In 2015 the CBHI was transferred to the Rwandan Social Security Board (RSSB). Three years later, the Board introduced the Mutuelles Members Management System (3MS), which was then linked to Ubudehe through an API, creating the first CBHI-Ubudehe link.
The Ubudehe can provide the information on who has paid contributions to the RSSB via the 3MS. Linkages became tighter: “the 3MS system was connected with ‘IREMBO-Rwanda Online,’ an e-Government portal that also allows for making mobile telephone-based payments of contributions. Through this enhanced interoperability, it is possible to link all necessary information in order to check whether a household has paid the correct contribution amount on time.”
Integrations continued. In 2019, the Ubudehe was linked to the Population Registry of the National Identification Agency (NIDA), which issues national ID numbers and credentials to over-16s.
“Updates in the NIDA database are transferred to the Ubudehe system on a continuous basis, thus also improving the ability of the RSSB to manage its beneficiary database. In the same year, this interface was fully functional and 90 percent of all persons over 16 years in the Ubudehe database had been matched to a national identity profile.”
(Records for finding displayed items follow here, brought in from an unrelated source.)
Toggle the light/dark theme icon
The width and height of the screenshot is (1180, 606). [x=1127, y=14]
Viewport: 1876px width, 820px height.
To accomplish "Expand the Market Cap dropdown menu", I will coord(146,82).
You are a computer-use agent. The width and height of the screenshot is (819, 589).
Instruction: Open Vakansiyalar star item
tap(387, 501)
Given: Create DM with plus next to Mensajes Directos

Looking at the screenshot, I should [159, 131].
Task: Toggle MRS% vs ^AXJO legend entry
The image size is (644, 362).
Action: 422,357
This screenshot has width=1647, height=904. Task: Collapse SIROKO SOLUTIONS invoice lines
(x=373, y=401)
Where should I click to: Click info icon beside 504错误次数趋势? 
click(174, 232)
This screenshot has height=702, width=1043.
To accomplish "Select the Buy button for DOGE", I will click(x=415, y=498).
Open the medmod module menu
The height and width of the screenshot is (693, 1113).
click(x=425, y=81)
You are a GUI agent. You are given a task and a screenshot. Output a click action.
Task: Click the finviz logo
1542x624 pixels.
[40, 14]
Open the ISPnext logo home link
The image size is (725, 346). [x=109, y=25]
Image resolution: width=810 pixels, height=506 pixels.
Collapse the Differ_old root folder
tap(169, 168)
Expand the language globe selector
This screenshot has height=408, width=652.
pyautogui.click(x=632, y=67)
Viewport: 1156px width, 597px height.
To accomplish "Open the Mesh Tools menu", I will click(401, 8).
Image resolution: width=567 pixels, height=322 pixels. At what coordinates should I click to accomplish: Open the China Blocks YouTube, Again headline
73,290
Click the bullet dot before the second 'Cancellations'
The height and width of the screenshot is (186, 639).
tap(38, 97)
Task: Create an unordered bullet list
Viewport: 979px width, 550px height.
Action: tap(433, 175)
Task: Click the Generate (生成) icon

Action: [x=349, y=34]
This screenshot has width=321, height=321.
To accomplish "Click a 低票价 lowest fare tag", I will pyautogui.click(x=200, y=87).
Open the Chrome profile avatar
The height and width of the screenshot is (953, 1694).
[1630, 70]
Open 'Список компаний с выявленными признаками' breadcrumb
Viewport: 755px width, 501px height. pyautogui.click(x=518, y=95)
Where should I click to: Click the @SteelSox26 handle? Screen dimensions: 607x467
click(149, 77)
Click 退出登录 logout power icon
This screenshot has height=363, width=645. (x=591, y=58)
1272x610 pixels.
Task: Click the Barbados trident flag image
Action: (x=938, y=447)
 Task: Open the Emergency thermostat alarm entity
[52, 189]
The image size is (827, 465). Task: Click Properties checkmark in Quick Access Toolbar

Conclusions: combine and cover everyone
All three could have worked as paper-based systems but would have become extremely cumbersome and labor-intensive, finds the report. All three countries are also conducting ongoing discussions to connect the health systems to more databases.
Although new technology could help prevent issues with ever-larger systems, the authors warn: “While there are arguments for the potential power of social registries as gateways for inclusion, past failure of social registries to identify the beneficiaries of social programmes accurately raise concerns, because the registries suffered from large targeting errors, a frequently static nature and high costs.”
AI could be deployed and future systems could even automatically enrol people based on what various databases hold on them.
The report recommends combining efforts with other social protection schemes rather than trying to establish a new, siloed data set: “Even without a complete leap towards a unique digital identity, existing poverty data from multiple sources can be exchanged, re- used and triangulated, thus avoiding unnecessary duplication of data collection for targeting and identification.”
Community-based approaches can help build trust into a new and potentially highly technologically advanced system. Only context-appropriate technologies should be used, and implemented in the right order.
The report comes down on the side of Rwanda and India – to capture everyone: “Even when the aim is to identify the poor, it may be advisable to create or build on a database for all citizens, and not just have a database for the poor. Such a universal database could allow for more flexibility, which is especially relevant to individuals and households who move in and out of poverty over time.”